Marta also enters the sentimental sphere, the young actress who becomes a muse and for whom the protagonist nourishes a feeling that goes beyond simple artistic interest. And so there is politics, the dictatorship, the fascist regime of Mussolini with which the master establishes a relationship devoid of a univocal dimensionality.

In the role of Luigi Pirandello there is Fabrizio Bentivoglio, while the director Placido is Saul Colin, agent and collaborator of Luigi Pirandello for foreign rights, as well as traveling companion, while Valeria Bruni Tedeschi is Antonietta Portulano, the writer’s wife.

It couldn’t be otherwise that Filicudi, one of the seven pearls of the Aeolian Islands, was chosen as the backdrop for Paradiso for sale. The uncontaminated nature of Filicudi is the scene of a classic Italian comedy. Behind the camera, Luca Barbareschi takes inspiration from a true story that happened in 2015, when in the throes of the economic crisis, the Greek government thought of repaying some debt by putting some Aegean islands up for sale. Once the idea was found, the island of Fenicusa emerged from the screenwriters’ imagination, a new land that emerged in addition to the seven Aeolian islands. This time it is the Italian government that has to repay the debts. And, as if that wasn’t enough, spice is added to the story by identifying the possible buyer in the cousins ​​from beyond the Alps. It doesn’t seem real to the French that they can get their hands on such a precious treasure. They accept the offer and send a delegate to close the deal and bring a breath of French to the Sicilian island.
Obviously, it’s all a flourish of jokes and coup de théâtre. The issues of the bell tower support the comic aspect of the film. The natives get in the way: they really don’t want to know about rules and changes. The banner of attachment to traditions waves proudly as the last bastion of the fight. The rest is done by the magnificent nature of Filicudi/Fenicusa which magnificently interprets itself and rushes to the rescue of its inhabitants. In the cast, Donatella Finocchiaro, Bruno Todeschini and Domenico Centamore.

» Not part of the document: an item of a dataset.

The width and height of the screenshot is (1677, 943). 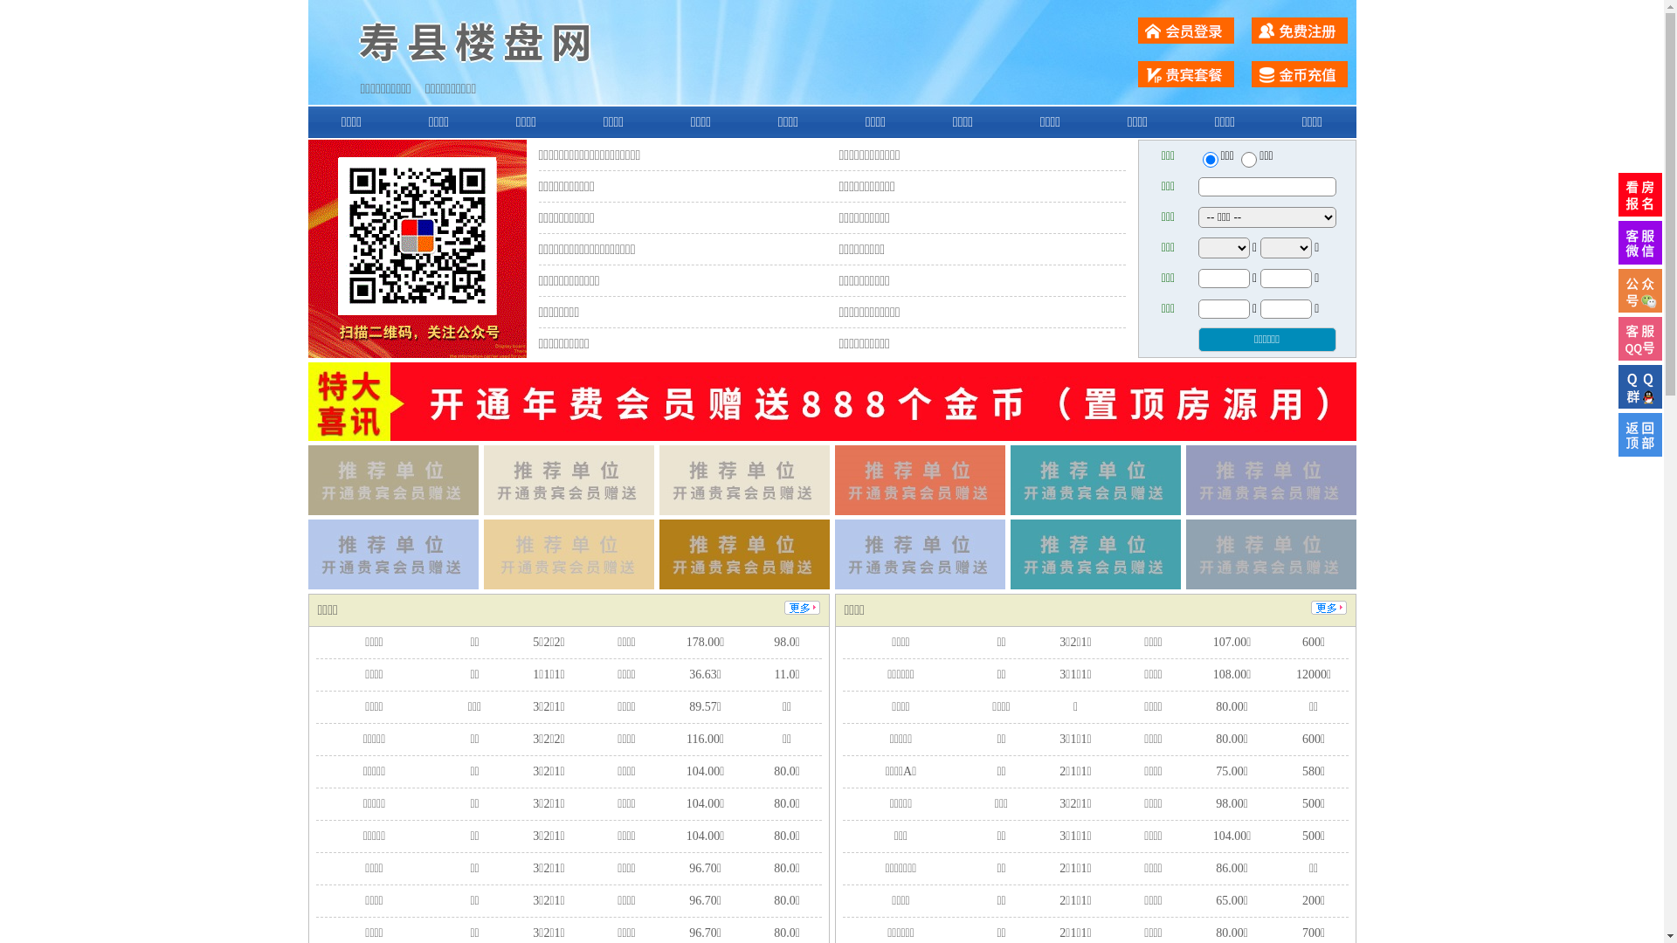 I want to click on 'chuzu', so click(x=1248, y=159).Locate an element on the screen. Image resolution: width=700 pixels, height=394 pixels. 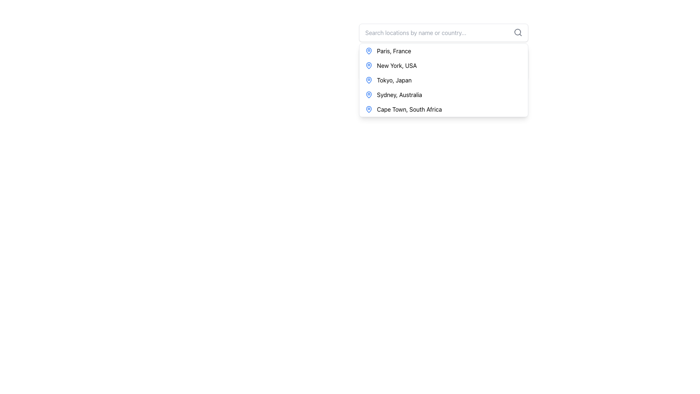
the second item in the location selector list, which represents 'New York, USA' is located at coordinates (443, 66).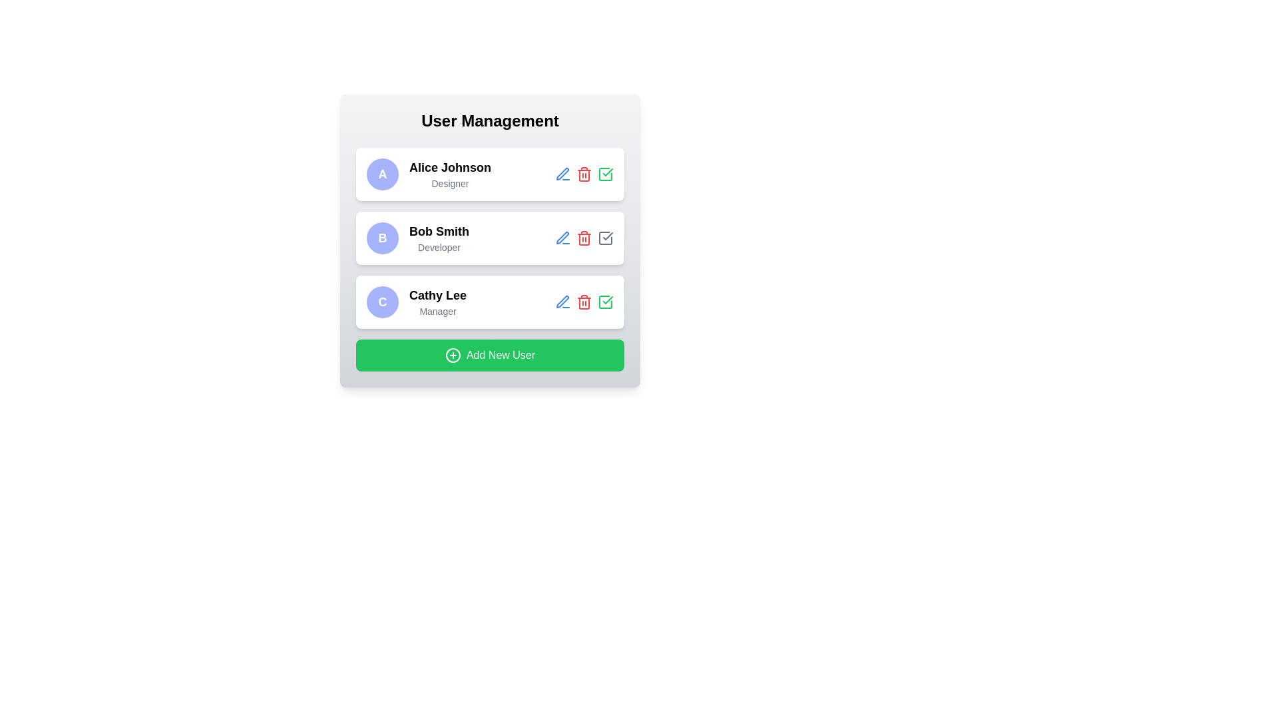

And after the two feature films, the Sicilian flag is held high at the Rome Film Festival by a daughter of the land of Trinacria. The beautiful and talented Miriam Leone plays the role of journalist Oriana Fallaci in the television series Miss Fallaci. There are eight episodes filmed, and they concern the professional beginnings of the extraordinary reporter. And they are based on events that Fallaci herself recounted in two of her books, “The Seven Sins of Hollywood” and “Penelope at War”.
«Oriana Fallaci was a woman completely out of the mainstream – declared Miriam Leone – sanguine, determined, with an intense love for the truth and a profound blame for hypocrisy. The part of his life that I played in the series captures his beginnings. A period that not everyone knows about and in which the fascinating dream of a girl, of a woman, who wants to be a journalist and wants to make a name for herself shines through.” A courageous and enterprising reporter who is not satisfied with writing about fashion and gossip as is the case with all her colleagues, both in the editorial office and outside, as correspondents and correspondents. He works at the European, in a world that contemplates only the male sex for “hot” issues. Then, here’s the opportunity to seize. The newspaper nominated her sent from the United States and she began interviewing great personalities. He does it with a unique, sagacious, cheeky style. It is the genesis of Oriana Fallaci, the braveheart of journalism that Italian history has given us. But his influential career took a toll on his private life.
«I read his “Useless sex. Journey around the woman” – said Miriam Leone – an investigative book that reflects the female condition in the world, mainly in the East, written in 1961, right between the two texts that inspired the screenplay of “Miss Fallaci”. And I discovered how much he suffered in his private life, also regarding the children he never had…”.
Also in the cast is Francesco Colella, the extraordinary actor from Catanzaro who plays Attilio Battistini.